* _Task prompt_: Format every line of the records below as a Markdown table with the columns Row and Line. Number the rows in order and omit blank lines.
#### Data excerpts ####
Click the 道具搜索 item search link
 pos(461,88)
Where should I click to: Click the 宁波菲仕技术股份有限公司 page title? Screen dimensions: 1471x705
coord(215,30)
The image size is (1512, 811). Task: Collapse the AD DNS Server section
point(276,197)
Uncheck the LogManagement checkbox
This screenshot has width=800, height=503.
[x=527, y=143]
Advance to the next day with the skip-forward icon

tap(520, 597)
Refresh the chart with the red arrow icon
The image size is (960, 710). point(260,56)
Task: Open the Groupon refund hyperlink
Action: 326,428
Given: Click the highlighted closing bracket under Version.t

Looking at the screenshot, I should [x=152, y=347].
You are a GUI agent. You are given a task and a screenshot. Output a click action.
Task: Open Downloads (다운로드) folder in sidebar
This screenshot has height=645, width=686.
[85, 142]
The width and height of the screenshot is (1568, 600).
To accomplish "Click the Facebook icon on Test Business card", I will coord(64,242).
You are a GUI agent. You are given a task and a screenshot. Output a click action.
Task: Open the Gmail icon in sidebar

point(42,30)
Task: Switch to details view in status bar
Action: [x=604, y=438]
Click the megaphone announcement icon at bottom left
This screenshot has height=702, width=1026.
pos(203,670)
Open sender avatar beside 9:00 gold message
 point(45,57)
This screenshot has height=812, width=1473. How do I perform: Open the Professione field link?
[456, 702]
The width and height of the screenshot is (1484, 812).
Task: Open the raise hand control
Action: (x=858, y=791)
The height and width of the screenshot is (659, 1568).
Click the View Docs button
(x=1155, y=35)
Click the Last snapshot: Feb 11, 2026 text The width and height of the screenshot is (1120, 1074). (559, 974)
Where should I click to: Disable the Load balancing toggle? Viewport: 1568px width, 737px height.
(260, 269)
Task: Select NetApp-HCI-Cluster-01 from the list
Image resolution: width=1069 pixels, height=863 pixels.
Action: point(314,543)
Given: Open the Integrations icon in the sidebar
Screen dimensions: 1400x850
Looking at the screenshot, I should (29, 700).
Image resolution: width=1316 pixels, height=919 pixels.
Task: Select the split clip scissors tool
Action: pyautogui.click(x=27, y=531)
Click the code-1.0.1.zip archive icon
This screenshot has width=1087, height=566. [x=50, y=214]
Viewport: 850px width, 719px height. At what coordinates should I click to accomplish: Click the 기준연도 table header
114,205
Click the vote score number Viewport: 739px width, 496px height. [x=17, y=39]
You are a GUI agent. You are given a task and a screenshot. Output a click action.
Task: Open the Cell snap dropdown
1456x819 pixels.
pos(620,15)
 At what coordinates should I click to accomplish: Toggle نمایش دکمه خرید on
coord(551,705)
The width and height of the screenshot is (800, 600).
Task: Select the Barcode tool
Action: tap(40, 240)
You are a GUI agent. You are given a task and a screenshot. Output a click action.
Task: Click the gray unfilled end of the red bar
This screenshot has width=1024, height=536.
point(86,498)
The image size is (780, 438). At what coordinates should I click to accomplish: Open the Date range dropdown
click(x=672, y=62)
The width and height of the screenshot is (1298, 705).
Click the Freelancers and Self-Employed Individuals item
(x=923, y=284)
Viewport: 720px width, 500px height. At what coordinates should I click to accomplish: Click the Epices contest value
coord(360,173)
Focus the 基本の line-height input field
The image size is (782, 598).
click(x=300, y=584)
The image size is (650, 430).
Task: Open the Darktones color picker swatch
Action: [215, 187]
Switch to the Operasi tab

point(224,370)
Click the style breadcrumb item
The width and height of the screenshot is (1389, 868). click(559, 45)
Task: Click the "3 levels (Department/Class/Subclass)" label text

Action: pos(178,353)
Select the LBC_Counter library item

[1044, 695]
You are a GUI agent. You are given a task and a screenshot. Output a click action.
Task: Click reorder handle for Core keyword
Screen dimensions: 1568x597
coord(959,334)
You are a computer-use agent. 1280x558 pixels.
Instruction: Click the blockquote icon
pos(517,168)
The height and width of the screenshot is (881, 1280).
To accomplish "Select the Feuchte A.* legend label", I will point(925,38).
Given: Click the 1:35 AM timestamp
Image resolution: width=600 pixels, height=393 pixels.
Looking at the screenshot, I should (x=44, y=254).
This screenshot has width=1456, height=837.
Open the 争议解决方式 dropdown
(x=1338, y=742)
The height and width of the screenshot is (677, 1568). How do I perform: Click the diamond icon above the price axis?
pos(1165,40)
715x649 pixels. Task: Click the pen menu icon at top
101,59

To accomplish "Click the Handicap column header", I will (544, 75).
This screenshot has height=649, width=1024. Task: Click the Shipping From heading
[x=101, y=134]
####
* _Task response_:
| Row | Line |
|---|---|
| 1 | Click the 道具搜索 item search link |
| 2 |  pos(461,88) |
| 3 | Where should I click to: Click the 宁波菲仕技术股份有限公司 page title? Screen dimensions: 1471x705 |
| 4 | coord(215,30) |
| 5 | The image size is (1512, 811). Task: Collapse the AD DNS Server section |
| 6 | point(276,197) |
| 7 | Uncheck the LogManagement checkbox |
| 8 | This screenshot has width=800, height=503. |
| 9 | [x=527, y=143] |
| 10 | Advance to the next day with the skip-forward icon |
| 11 | tap(520, 597) |
| 12 | Refresh the chart with the red arrow icon |
| 13 | The image size is (960, 710). point(260,56) |
| 14 | Task: Open the Groupon refund hyperlink |
| 15 | Action: 326,428 |
| 16 | Given: Click the highlighted closing bracket under Version.t |
| 17 | Looking at the screenshot, I should [x=152, y=347]. |
| 18 | You are a GUI agent. You are given a task and a screenshot. Output a click action. |
| 19 | Task: Open Downloads (다운로드) folder in sidebar |
| 20 | This screenshot has height=645, width=686. |
| 21 | [85, 142] |
| 22 | The width and height of the screenshot is (1568, 600). |
| 23 | To accomplish "Click the Facebook icon on Test Business card", I will coord(64,242). |
| 24 | You are a GUI agent. You are given a task and a screenshot. Output a click action. |
| 25 | Task: Open the Gmail icon in sidebar |
| 26 | point(42,30) |
| 27 | Task: Switch to details view in status bar |
| 28 | Action: [x=604, y=438] |
| 29 | Click the megaphone announcement icon at bottom left |
| 30 | This screenshot has height=702, width=1026. |
| 31 | pos(203,670) |
| 32 | Open sender avatar beside 9:00 gold message |
| 33 |  point(45,57) |
| 34 | This screenshot has height=812, width=1473. How do I perform: Open the Professione field link? |
| 35 | [456, 702] |
| 36 | The width and height of the screenshot is (1484, 812). |
| 37 | Task: Open the raise hand control |
| 38 | Action: (x=858, y=791) |
| 39 | The height and width of the screenshot is (659, 1568). |
| 40 | Click the View Docs button |
| 41 | (x=1155, y=35) |
| 42 | Click the Last snapshot: Feb 11, 2026 text The width and height of the screenshot is (1120, 1074). (559, 974) |
| 43 | Where should I click to: Disable the Load balancing toggle? Viewport: 1568px width, 737px height. |
| 44 | (260, 269) |
| 45 | Task: Select NetApp-HCI-Cluster-01 from the list |
| 46 | Image resolution: width=1069 pixels, height=863 pixels. |
| 47 | Action: point(314,543) |
| 48 | Given: Open the Integrations icon in the sidebar |
| 49 | Screen dimensions: 1400x850 |
| 50 | Looking at the screenshot, I should (29, 700). |
| 51 | Image resolution: width=1316 pixels, height=919 pixels. |
| 52 | Task: Select the split clip scissors tool |
| 53 | Action: pyautogui.click(x=27, y=531) |
| 54 | Click the code-1.0.1.zip archive icon |
| 55 | This screenshot has width=1087, height=566. [x=50, y=214] |
| 56 | Viewport: 850px width, 719px height. At what coordinates should I click to accomplish: Click the 기준연도 table header |
| 57 | 114,205 |
| 58 | Click the vote score number Viewport: 739px width, 496px height. [x=17, y=39] |
| 59 | You are a GUI agent. You are given a task and a screenshot. Output a click action. |
| 60 | Task: Open the Cell snap dropdown |
| 61 | 1456x819 pixels. |
| 62 | pos(620,15) |
| 63 |  At what coordinates should I click to accomplish: Toggle نمایش دکمه خرید on |
| 64 | coord(551,705) |
| 65 | The width and height of the screenshot is (800, 600). |
| 66 | Task: Select the Barcode tool |
| 67 | Action: tap(40, 240) |
| 68 | You are a GUI agent. You are given a task and a screenshot. Output a click action. |
| 69 | Task: Click the gray unfilled end of the red bar |
| 70 | This screenshot has width=1024, height=536. |
| 71 | point(86,498) |
| 72 | The image size is (780, 438). At what coordinates should I click to accomplish: Open the Date range dropdown |
| 73 | click(x=672, y=62) |
| 74 | The width and height of the screenshot is (1298, 705). |
| 75 | Click the Freelancers and Self-Employed Individuals item |
| 76 | (x=923, y=284) |
| 77 | Viewport: 720px width, 500px height. At what coordinates should I click to accomplish: Click the Epices contest value |
| 78 | coord(360,173) |
| 79 | Focus the 基本の line-height input field |
| 80 | The image size is (782, 598). |
| 81 | click(x=300, y=584) |
| 82 | The image size is (650, 430). |
| 83 | Task: Open the Darktones color picker swatch |
| 84 | Action: [215, 187] |
| 85 | Switch to the Operasi tab |
| 86 | point(224,370) |
| 87 | Click the style breadcrumb item |
| 88 | The width and height of the screenshot is (1389, 868). click(559, 45) |
| 89 | Task: Click the "3 levels (Department/Class/Subclass)" label text |
| 90 | Action: pos(178,353) |
| 91 | Select the LBC_Counter library item |
| 92 | [1044, 695] |
| 93 | You are a GUI agent. You are given a task and a screenshot. Output a click action. |
| 94 | Task: Click reorder handle for Core keyword |
| 95 | Screen dimensions: 1568x597 |
| 96 | coord(959,334) |
| 97 | You are a computer-use agent. 1280x558 pixels. |
| 98 | Instruction: Click the blockquote icon |
| 99 | pos(517,168) |
| 100 | The height and width of the screenshot is (881, 1280). |
| 101 | To accomplish "Select the Feuchte A.* legend label", I will point(925,38). |
| 102 | Given: Click the 1:35 AM timestamp |
| 103 | Image resolution: width=600 pixels, height=393 pixels. |
| 104 | Looking at the screenshot, I should (x=44, y=254). |
| 105 | This screenshot has width=1456, height=837. |
| 106 | Open the 争议解决方式 dropdown |
| 107 | (x=1338, y=742) |
| 108 | The height and width of the screenshot is (677, 1568). How do I perform: Click the diamond icon above the price axis? |
| 109 | pos(1165,40) |
| 110 | 715x649 pixels. Task: Click the pen menu icon at top |
| 111 | 101,59 |
| 112 | To accomplish "Click the Handicap column header", I will (544, 75). |
| 113 | This screenshot has height=649, width=1024. Task: Click the Shipping From heading |
| 114 | [x=101, y=134] |